Erdoğan'ın ekonomiye ilişkin açıklamalarından satır başları şöyle:
"Ülkemizin her şehrine yaydığımız üniversitelerimizle yeniden ayağa kaldırmaya başladığımız mesleki ve teknik eğitimimizle yetişmiş insan kaynağını güçlendirdik. Adam utanmadan sıkılmadan '81 vilayete niçin üniversite kuruyorsunuz' diyor. Biz 81 vilayetteki insanlarımızın ülkemizin bir ucundan bir diğer ucuna gitmemesi için bunları kurduk. 76 vilayette üniversite varken, şimdi 207 vilayette üniversite var. Bundan niye rahatsız oluyorsun Bay Kemal? 207 üniversiteyle biz şu anda ilim irfan dağıtıyoruz.
"Büyük ve güçlü Türkiye'nin silüetinin canlanmaya başladı şu dönemde, ülkemizi eskiye döndürmek isteyenler var. Kim bunlar, CHP. 'Ce Ha Pe' deyince de çılgına dönüyorlar. Dışarda ve içerde yürütülen kampanyanın amacı, bizim ülkemizin hanesine yazdırdığımız demokrasi ve kalkınma yatırımlarını yok etmektir, dertleri bu. Amaç aynı, o da büyük ve güçlü Türkiye hedefinin önünü kesmektir. Onların bilmediği bir şey var, milletimizle birlikte diplomasinin de, siyasetin de ekonominin de dilini çözeli çok oldu. Başaramayacaksınız.

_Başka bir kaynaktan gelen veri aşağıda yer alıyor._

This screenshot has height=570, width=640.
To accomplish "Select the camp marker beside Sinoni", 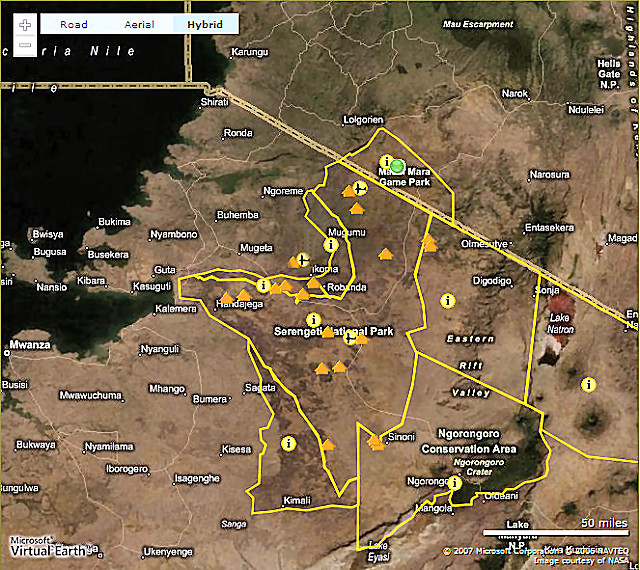I will click(x=376, y=440).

"Dünyayı ve ülkemizi okurken insanlarımızın yaşadığı sıkıntıları asla görmezden gelmiyor, çözümü için çalışmaktan geri durmuyoruz. 'Evine götürmeye ekmek yok' diyor, yok böyle bir şey, kim diyor bunu, CHP'lisi, İP'lisi. Bunlarda edep, haya yok. Ne ar kaldı, ne namus kaldı, ne haya kaldı, gelen geçti, gelen geçti, gelen geçti, bunlar böyle. Her evde araba var, kapıcısında araba var, şu anda ikinci el araba yetişmiyor zaten, öyle bir durum var. Bunları nasıl görmemezlikten geliyorsunuz. Ama bunu televizyon ekranlarından vatandaşa anlatır, vatandaşı kandırabilirsiniz ama bizi kandıramazsınız. Biz çünkü hepsinin istatistiklerini tutuyoruz. Bu dönemdeki talihsizliğimiz küresel kriz ile ülkemize yönelik saldırıların zirve yapmış olmasıdır."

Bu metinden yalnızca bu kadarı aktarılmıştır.